▸ **Document excerpt**:
>>>>>

The 0-days affecting Java lately have all been using Java applets and drive-by
exploits. I'm not saying it's not pathetic and lame for Java's security track
records but it's not either as if your company was vulnerable to remote
exploits in the case Java applets are not allowed in browsers.

I'm running Java webapp servers and I've been _really_ pissed off that I
needed to patch to remote Denial of Service exploits (the hashmap / URL query
parameters degenerating to O(n) instead of O(1) SNAFU and the "endless loop"
while parsing a certain floating-point number) in late 2011 / early 2012 IIRC
but basically that's it.

The JVM is still incredibly secure on the server side (and can be installed on
Un _x systems in a user account, without needing to be root -- meaning that
you can then lock down like mad that user account and have an even more secure
setup).

Now to be honest if your company was truly paranoid they wouldn't be using old
version of Windows with in-house brittle hacks supposedly bringing "more
security".

<<<<<

▸ **Data entries**:
>>>>>

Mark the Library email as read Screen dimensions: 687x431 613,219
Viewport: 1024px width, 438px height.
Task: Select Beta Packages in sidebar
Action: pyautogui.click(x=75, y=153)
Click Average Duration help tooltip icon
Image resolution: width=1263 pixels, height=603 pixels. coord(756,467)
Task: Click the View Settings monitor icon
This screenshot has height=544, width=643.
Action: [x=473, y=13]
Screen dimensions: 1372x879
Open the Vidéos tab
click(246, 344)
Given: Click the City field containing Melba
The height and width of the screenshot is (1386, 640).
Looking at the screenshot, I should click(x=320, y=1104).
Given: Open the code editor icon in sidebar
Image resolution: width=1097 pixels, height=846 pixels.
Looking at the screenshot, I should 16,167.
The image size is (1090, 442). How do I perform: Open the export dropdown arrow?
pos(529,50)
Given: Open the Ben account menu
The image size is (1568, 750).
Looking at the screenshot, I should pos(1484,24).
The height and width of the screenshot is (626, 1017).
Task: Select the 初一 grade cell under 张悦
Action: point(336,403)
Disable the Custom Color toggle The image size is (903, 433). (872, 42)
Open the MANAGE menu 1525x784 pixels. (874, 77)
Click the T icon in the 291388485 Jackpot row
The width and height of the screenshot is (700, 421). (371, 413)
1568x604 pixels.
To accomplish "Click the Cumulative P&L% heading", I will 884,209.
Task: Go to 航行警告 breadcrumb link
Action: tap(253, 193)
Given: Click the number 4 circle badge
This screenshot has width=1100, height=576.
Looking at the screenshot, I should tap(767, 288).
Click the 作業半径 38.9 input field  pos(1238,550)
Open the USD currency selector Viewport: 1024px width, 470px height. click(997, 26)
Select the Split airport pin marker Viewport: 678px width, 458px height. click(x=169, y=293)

<<<<<

▸ **What you will do**:
1. Return each line of the records that contains the string "size", treating uppercase and lowercase letters as distinct.
2. Continue the forum comment on Java security from the point at which it ends.

▸ **Responses by task**:
1.
The image size is (1090, 442). How do I perform: Open the export dropdown arrow?
The image size is (1568, 750).
Disable the Custom Color toggle The image size is (903, 433). (872, 42)

2.
I know that all too well (at Dexxia for example): some people somewhere decide
on a shitty technology (Dexxia was at one point using shitty Java applets to
allow clients to do online banking) and then says _"We're going to have the
most secure system ever" _.

So these guys _think* they're paranoid but they're using: a) Windows and b)
Java applets.

And at this point you have to wonder if you should laugh or cry at their
definition of "paranoid".

People really paranoid about security ain't letting Windows in (unless they
like NSA backdoors and consider patch-tuesday to be a reliable way to execute)
and ain't letting Java applets in.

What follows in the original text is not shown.